One problem with pithing lobsters: they have a tiny brain, which is deeper into their body than you might expect. [Reference Image]

It's not clear to me that pithing will result in less suffering, given the amount of rooting around that must be done to reach the brain, as well as the difficulty in determining how the lobster experiences pain from intense heat, as opposed to stabbing.

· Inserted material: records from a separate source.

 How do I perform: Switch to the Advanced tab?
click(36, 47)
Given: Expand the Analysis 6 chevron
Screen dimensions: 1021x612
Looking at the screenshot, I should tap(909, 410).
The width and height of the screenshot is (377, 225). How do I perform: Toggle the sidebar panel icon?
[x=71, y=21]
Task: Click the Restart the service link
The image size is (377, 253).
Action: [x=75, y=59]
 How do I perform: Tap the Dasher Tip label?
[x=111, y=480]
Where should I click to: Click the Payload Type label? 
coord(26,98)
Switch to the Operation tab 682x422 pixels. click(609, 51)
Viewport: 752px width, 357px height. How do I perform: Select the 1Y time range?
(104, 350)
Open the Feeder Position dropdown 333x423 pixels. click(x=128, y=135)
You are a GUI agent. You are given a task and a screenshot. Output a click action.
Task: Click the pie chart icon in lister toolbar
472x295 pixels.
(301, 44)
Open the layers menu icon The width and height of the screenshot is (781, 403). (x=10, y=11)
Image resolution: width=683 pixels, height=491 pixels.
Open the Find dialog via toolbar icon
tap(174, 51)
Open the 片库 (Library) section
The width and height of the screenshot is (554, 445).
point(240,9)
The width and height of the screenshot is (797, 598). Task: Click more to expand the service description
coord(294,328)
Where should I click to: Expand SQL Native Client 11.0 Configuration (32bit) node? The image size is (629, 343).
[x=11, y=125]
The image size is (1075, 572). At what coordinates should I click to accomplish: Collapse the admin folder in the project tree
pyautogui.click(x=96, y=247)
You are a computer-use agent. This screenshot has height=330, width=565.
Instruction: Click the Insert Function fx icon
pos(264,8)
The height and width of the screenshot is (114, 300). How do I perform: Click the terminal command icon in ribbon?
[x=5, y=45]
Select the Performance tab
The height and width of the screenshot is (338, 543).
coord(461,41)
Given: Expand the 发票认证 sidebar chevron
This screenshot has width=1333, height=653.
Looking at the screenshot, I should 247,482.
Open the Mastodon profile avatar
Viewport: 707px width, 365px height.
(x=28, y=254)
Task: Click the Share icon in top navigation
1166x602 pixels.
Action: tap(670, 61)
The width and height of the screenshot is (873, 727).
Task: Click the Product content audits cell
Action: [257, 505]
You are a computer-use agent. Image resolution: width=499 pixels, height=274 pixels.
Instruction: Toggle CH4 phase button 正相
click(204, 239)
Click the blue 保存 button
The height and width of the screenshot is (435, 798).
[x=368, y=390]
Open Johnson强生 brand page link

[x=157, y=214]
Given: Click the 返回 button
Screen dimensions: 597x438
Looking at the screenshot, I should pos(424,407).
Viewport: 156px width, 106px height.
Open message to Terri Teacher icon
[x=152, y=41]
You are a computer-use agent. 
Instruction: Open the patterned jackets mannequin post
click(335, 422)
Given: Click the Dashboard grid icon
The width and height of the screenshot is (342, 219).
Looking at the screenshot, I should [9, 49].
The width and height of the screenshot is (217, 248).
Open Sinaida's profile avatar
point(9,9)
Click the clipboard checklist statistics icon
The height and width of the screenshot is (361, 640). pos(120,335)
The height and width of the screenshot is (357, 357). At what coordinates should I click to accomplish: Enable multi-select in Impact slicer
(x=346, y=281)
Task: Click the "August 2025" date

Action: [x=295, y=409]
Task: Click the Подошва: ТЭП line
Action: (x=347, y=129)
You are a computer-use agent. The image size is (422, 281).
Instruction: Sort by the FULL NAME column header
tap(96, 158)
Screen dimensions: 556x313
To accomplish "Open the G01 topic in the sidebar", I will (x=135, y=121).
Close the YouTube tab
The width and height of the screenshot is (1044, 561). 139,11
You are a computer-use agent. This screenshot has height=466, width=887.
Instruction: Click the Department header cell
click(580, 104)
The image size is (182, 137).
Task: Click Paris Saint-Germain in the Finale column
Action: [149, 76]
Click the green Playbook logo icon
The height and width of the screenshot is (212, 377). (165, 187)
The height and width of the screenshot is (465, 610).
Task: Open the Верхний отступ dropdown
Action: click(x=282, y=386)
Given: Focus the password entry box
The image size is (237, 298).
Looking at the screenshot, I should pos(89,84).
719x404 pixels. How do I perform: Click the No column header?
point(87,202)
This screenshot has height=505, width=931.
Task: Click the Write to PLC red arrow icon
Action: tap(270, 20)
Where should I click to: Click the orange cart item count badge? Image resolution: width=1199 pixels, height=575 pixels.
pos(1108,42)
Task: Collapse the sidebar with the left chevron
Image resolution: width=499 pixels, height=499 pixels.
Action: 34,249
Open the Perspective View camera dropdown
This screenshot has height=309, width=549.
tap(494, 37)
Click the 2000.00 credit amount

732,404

Also, it's worth considering that the overwhelming majority of lobsters die while quite small, probably just swallowed and digested whole by fish. The older ones get to be torn apart. Lobsters have a variety of adaptations that allow them to survive serious mangling (e.g. they can eject limbs with little permant damage) and therefore such a death is probably pretty slow. In any case, a painful death is pretty much set in stone.
posted by Humanzee at 3:50 PM on August 19, 2009


To be clear, they don't "eject" limbs. But when limbs are torn off, the wound seals up rapidly and if the lobster survives, it can grow a new limb.
posted by Humanzee at 3:52 PM on August 19, 2009


As a person who has both stuck a big-ass Wustoph through a lobster's head and stuck a lobster in a pot of boiling water, I can tell you that there is there is no difference in taste. I wanted the boiled alive suffered like a martyr lobster to be not as good, but no.
posted by fixedgear at 3:55 PM on August 19, 2009 [1 favorite]


I'm more inclined to think it's humane to run a current of several hundred amps through a lobster to kill it.
posted by kldickson at 4:06 PM on August 19, 2009




The blue ones taste like mangos.
posted by From Bklyn at 6:02 PM on August 19, 2009


I have a retrospective collection of Julia Child cooking with famous chefs. There's one particular one where she and a chef from Seattle are preparing his pan-seared lobster with white wine. The bastard doesn't even boil the lobsters first. He just splits them down the middle (all the way, mind you) tears out their tails and begins to cook.

Hard, frickin, core.
posted by Severian at 9:59 PM on August 19, 2009


The bastard doesn't even boil the lobsters first.

Yep. Jasper White cooking lobster on a grill [YT]. Not for the squeamish.

I prefer this Swedish recipe.
posted by zennie at 10:31 PM on August 19, 2009


Jasper White cooking lobster on a grill [YT]. Not for the squeamish.

Indeed! I could hardly take a minute and a half of his puffing and panting. Does he have his heart attack during the video, or immediately after it? Get that man a Lark.